It is sad but I have seen it in person at my gym. I have told the student to find a different trainer and quit wasting time. I then tell the trainer that he needs a trainer before he takes another client and before he gets someone hurt.


----------



## silentlemon1011

Thebiggestdumbass said:


> Bro, @BigBaldBeardGuy  comes off strong but it's worth listening to him. I was hesitant at first when he knocked a program I was running but listening to him has made a fucking difference.
> 
> Stop being dense and using a training because you like him as a person and want to nurture his shit choice in profession. It's making you look like a dumbass.



But @BigBaldBeardGuy is mean
So fuck him



GreenAmine said:


> No worries man, and no hard feelings.
> 
> 
> I'm... okay with that. Just don't tell my wife. She's only 100 lbs but if she finds out, she'll murder us all. Hell hath no fury like a pissed-off vietnamese woman.


Truth
When she starts yelling in Vietnamese... damn


Test_subject said:


> I’m married to a Central American Hispanic woman and must respectfully disagree.



id say theyre very similar in rage,
Id aay the biggest similarity... they can go from 0-100 fucking FAST lol


----------



## Test_subject

silentlemon1011 said:


> id say theyre very similar in rage,
> Id aay the biggest similarity... they can go from 0-100 fucking FAST lol


It scary man. I’m not afraid of many people but my wife is one of them.

I’m 10” taller and literally double her weight but a knife while you’re asleep doesn’t care how big you are.


----------



## CohibaRobusto

Y'all are beating a dead horse.


----------



## BigBaldBeardGuy

GreenAmine said:


> No worries man, and no hard feelings.
> 
> 
> I'm... okay with that. Just don't tell my wife. She's only 100 lbs but if she finds out, she'll murder us all. Hell hath no fury like a pissed-off vietnamese woman.





Test_subject said:


> I’m married to a Central American Hispanic woman and must respectfully disagree.



Me [with the emotional intelligence and political correctness of an autistic 4 year old child]:

“I’ll come over and beat your wives for you”


----------



## PZT

Test_subject said:


> I’m married to a Central American Hispanic woman and must respectfully disagree.


Mfkers! Date a ginger and get back at me. FKIN NEWBS!


----------



## Slabiathan

PZT said:


> Mfkers! Date a ginger and get back at me. FKIN NEWBS!


Married to one! Lol


----------



## PZT

silentlemon1011 said:


> But @BigBaldBeardGuy is mean
> So fuck him
> 
> 
> Truth
> When she starts yelling in Vietnamese... damn
> 
> 
> id say theyre very similar in rage,
> Id aay the biggest similarity... they can go from 0-100 fucking FAST lol


Again! GINGERS WAKE UP AT 100!


----------



## PZT

Slabiathan said:


> Married to one! Lol


I’m 10 years in bro! Can we leave the country together to ecscape?!


----------



## silentlemon1011

PZT said:


> Again! GINGERS WAKE UP AT 100!



Just shine a UV light at them
Theyll have to hide


----------



## Yano

PZT said:


> Mfkers! Date a ginger and get back at me. FKIN NEWBS!

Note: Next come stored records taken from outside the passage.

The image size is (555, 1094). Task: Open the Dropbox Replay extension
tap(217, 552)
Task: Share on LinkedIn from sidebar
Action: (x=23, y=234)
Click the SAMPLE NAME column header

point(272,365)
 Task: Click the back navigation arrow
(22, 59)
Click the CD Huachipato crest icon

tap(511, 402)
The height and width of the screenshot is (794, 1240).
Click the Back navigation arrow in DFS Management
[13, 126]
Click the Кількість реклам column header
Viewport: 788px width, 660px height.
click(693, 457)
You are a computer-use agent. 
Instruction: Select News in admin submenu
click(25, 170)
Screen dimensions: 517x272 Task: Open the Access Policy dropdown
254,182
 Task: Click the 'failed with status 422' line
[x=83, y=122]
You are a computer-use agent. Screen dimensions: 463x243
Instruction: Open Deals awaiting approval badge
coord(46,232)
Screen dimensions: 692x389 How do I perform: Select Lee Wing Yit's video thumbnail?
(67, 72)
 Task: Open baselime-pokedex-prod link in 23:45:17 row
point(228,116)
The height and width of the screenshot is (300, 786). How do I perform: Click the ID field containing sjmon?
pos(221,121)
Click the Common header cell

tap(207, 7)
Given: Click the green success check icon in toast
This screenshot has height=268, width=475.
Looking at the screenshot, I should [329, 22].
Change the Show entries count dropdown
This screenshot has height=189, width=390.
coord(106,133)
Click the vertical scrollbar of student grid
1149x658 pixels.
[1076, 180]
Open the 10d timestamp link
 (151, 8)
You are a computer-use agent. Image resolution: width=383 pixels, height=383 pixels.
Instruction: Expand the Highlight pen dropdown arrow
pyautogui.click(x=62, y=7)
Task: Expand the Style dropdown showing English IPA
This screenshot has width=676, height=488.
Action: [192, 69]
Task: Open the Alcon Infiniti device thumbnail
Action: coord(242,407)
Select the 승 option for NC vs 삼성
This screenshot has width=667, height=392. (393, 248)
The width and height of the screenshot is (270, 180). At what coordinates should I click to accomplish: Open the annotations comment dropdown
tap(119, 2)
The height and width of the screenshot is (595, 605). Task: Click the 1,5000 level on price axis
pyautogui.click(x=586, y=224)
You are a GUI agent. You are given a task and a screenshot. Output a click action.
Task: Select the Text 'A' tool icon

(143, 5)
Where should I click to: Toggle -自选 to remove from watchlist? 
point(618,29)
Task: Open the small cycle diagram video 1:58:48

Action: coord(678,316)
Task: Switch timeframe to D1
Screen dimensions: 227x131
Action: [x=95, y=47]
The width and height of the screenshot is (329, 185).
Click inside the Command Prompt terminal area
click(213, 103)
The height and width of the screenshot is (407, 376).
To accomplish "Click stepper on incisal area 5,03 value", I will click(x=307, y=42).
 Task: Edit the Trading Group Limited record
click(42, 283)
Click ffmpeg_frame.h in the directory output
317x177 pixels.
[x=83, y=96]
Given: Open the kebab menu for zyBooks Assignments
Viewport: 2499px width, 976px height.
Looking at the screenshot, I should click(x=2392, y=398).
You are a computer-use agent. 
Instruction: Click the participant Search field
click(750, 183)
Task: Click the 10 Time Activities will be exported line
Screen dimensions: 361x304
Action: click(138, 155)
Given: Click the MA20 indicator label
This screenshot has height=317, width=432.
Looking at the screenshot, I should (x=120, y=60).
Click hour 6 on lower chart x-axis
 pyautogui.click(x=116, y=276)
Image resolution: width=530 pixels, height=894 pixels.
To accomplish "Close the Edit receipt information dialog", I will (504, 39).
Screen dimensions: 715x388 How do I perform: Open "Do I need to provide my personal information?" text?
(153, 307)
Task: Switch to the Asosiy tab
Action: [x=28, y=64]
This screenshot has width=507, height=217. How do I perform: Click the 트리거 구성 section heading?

Red head french canadian ,, when she gets mad enough she loses the english language and starts clucking like a fucking chicken at me.


----------



## Test_subject

Yano said:


> Red head french canadian ,, when she gets mad enough she loses the english language and starts clucking like a fucking chicken at me.


Christ esti tabernac calice!

Maudite.


----------



## Yano

Test_subject said:


> Christ esti tabernac calice!
> 
> Maudite.


If ducking coffee cups was an olympic sport , that would be the theme to my entrance haahah


----------



## PZT

silentlemon1011 said:


> Just shine a UV light at them
> Theyll have to hide


I feed her garlic once and it didn’t so shit. She did almost burn to death on Memorial Day though. But gawd damn at night she sure can suck with the best of em


----------



## Slabiathan

PZT said:


> I’m 10 years in bro! Can we leave the country together to ecscape?!


b b but what if we get caught?😬👀 lol


----------



## PZT

Yano said:


> Red head french canadian ,, when she gets mad enough she loses the english language and starts clucking like a fucking chicken at me.


Mine is American and doesn’t know the language very well but is the meanest thing I ever met


----------



## PZT

Slabiathan said:


> b b but what if we get caught?😬👀 lol


Once I’m gone that bish ain’t catching me unless she has a tracker from me drinking her squirts


----------



## Yano

PZT said:


> Mine is American and doesn’t know the language very well but is the meanest thing I ever met


Some where in our vows she snuck in , il va ferme la bouche


----------



## PZT

Yano said:


> Some where in our vows she snuck in , il va ferme la bouche


You actually signed a contract with a soulless one?!?!? Jesus Christ Yano!!! You are fked!


----------



## Yano

PZT said:


> You actually signed a contract with a soulless one?!?!? Jesus Christ Yano!!! You are fked!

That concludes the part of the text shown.